Les tours d’amorçage ont le vent en poupe, à l’échelle mondiale. Et ce à l’heure où les financements de série A progressent peu. Signe qu’il devient compliqué de mener des projets dans la durée.

On ne répétera jamais assez que dénicher des capitaux pour financer des projets d’entreprise constitue un chemin pavé d’obstacles. Telle est pourtant la réalité, à l’échelle mondiale. C’est ce que révèle une statistique dévoilée par Preqin, en dépit de signaux résolument encourageants. Au rang des bonnes nouvelles : 1 313 tours d’amorçage ont été conclus dans le monde, entre le 1er janvier et le 19 novembre 2013, pour un montant de 1,1 Md$. Des chiffres qui surpassent de très loin ceux de la même période de 2011, puisque ceux-ci étaient de 788 deals et 633 M$. Cela étant, inutile de crier victoire. Au contraire.

Amorçage : +375%

Au regard des statistiques publiées, il y a même de quoi s’inquiéter de l’écart qui se creuse entre les tours d’amorçage et les financements ultérieurs. En effet, les premiers tours de table (série A) présentent une régularité dans le temps inquiétante. Sur la période de 2013 examinée, 872 deals totalisaient un investissement de 4,9 Md$ – contre 896 transactions et 5,5 Md$, en 2011. Le constat est sans appel : faute de trouver de quoi assurer la suite des opérations, il y a de la casse. D’autant qu’un tel constat vaut sur une plus longue période. Comme le souligne Preqin, le panorama a sensiblement évolué, sur la période récente :
entre 2008 et 2012, le nombre d’apports conclus à l’initiative de business angels et d’amorceurs a bondi de 375 %. En particulier du fait de l’intérêt qu’ils portent aux projets liés à Internet et aux logiciels. « Depuis le début de l’année, ces deux secteurs d’activité concentrent 62 % des montants investis en amorçage », pointe la note de l’institut d’études.

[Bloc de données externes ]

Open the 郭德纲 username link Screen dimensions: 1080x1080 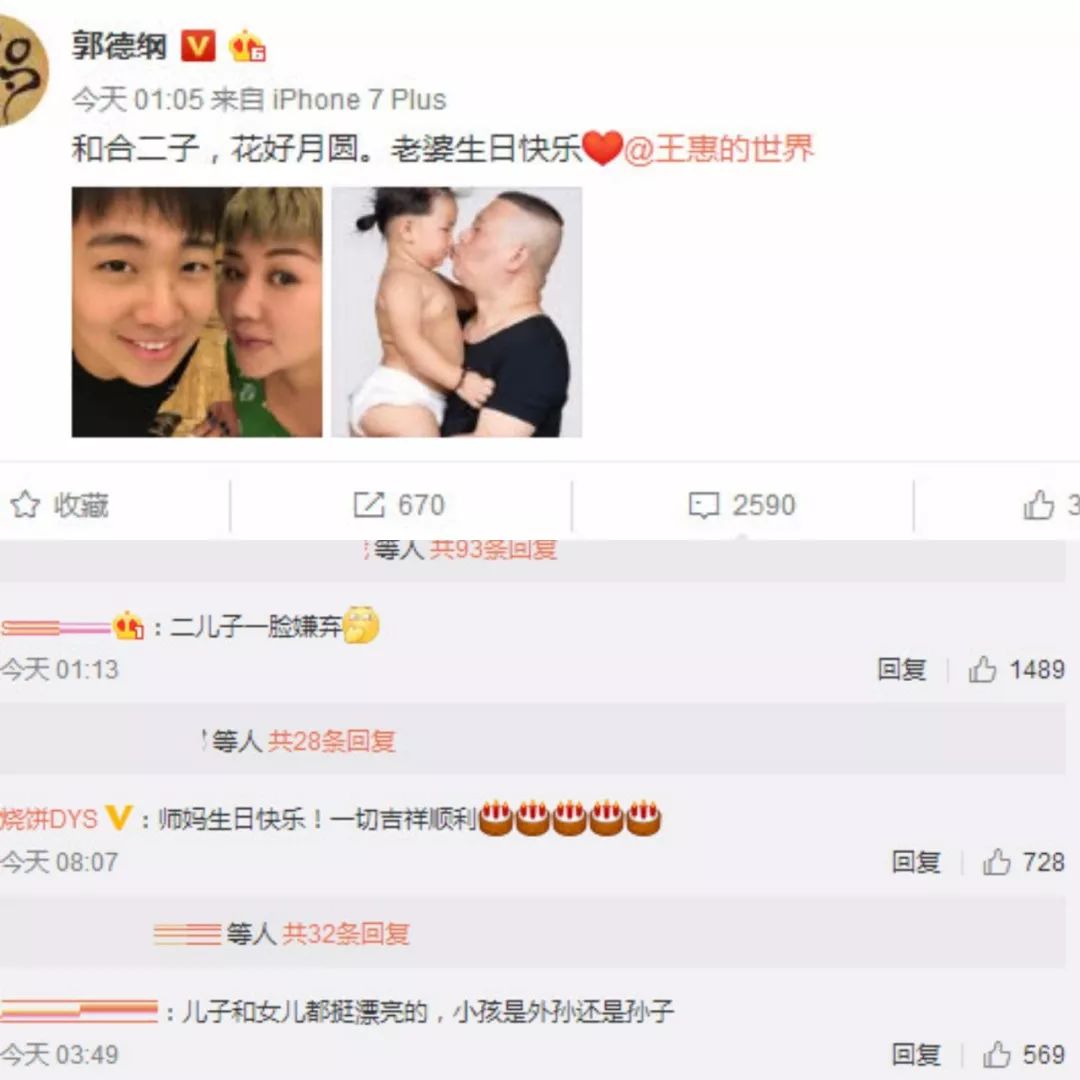pyautogui.click(x=119, y=46)
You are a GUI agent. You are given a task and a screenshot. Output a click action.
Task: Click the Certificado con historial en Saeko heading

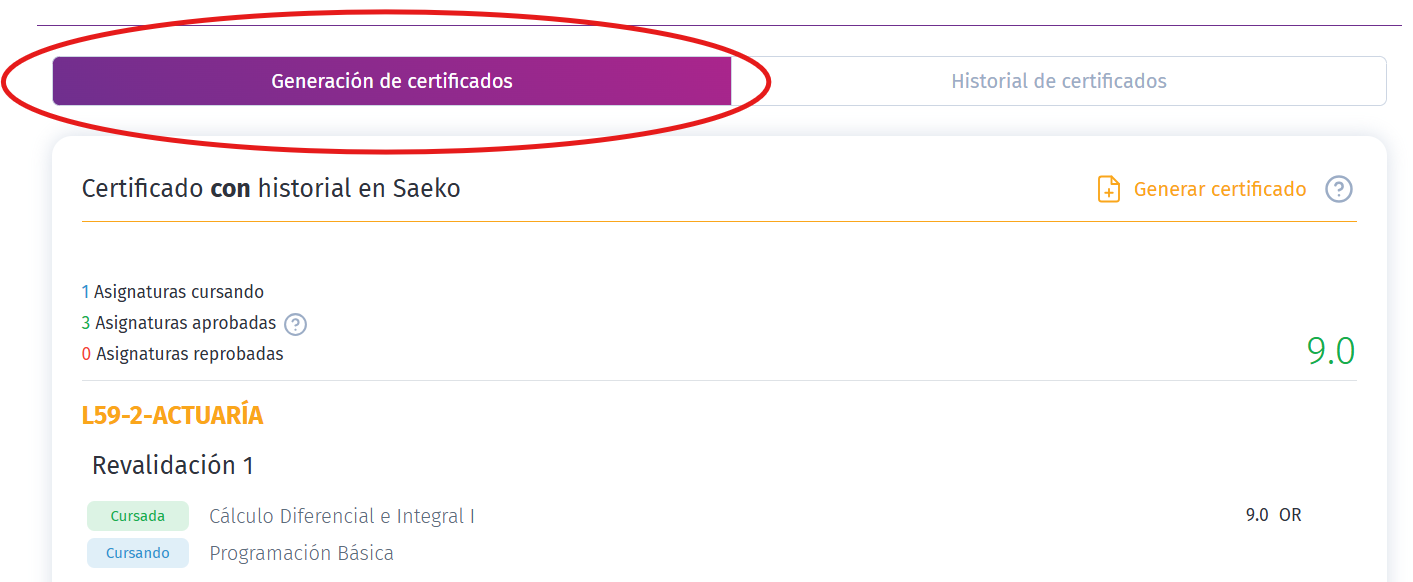click(x=271, y=188)
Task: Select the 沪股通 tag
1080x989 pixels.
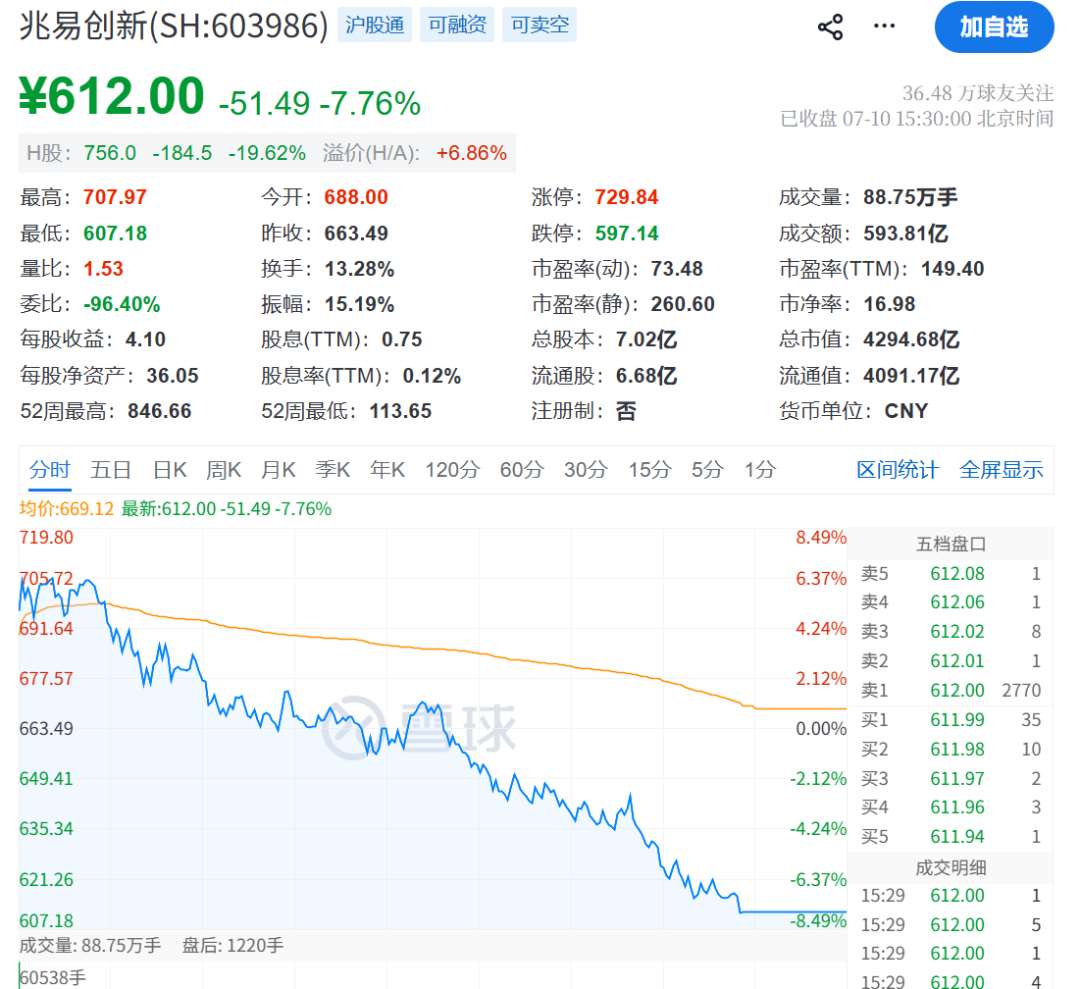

Un projet sur deux compromis

La situation est donc problématique : le glissement de nombre de VCs vers le late stage a fait des dégâts. « Traditionnellement, un projet sur deux ne parvient pas à passer la deuxième étape du financement, relève Preqin. Si la tendance mise en évidence en 2013 se perpétue l’an prochain, la proportion augmentera. » Cela étant, il faut noter que les deals signés outre-Atlantique pèsent dans les statistiques, du fait de montants supérieurs à ceux du reste du monde.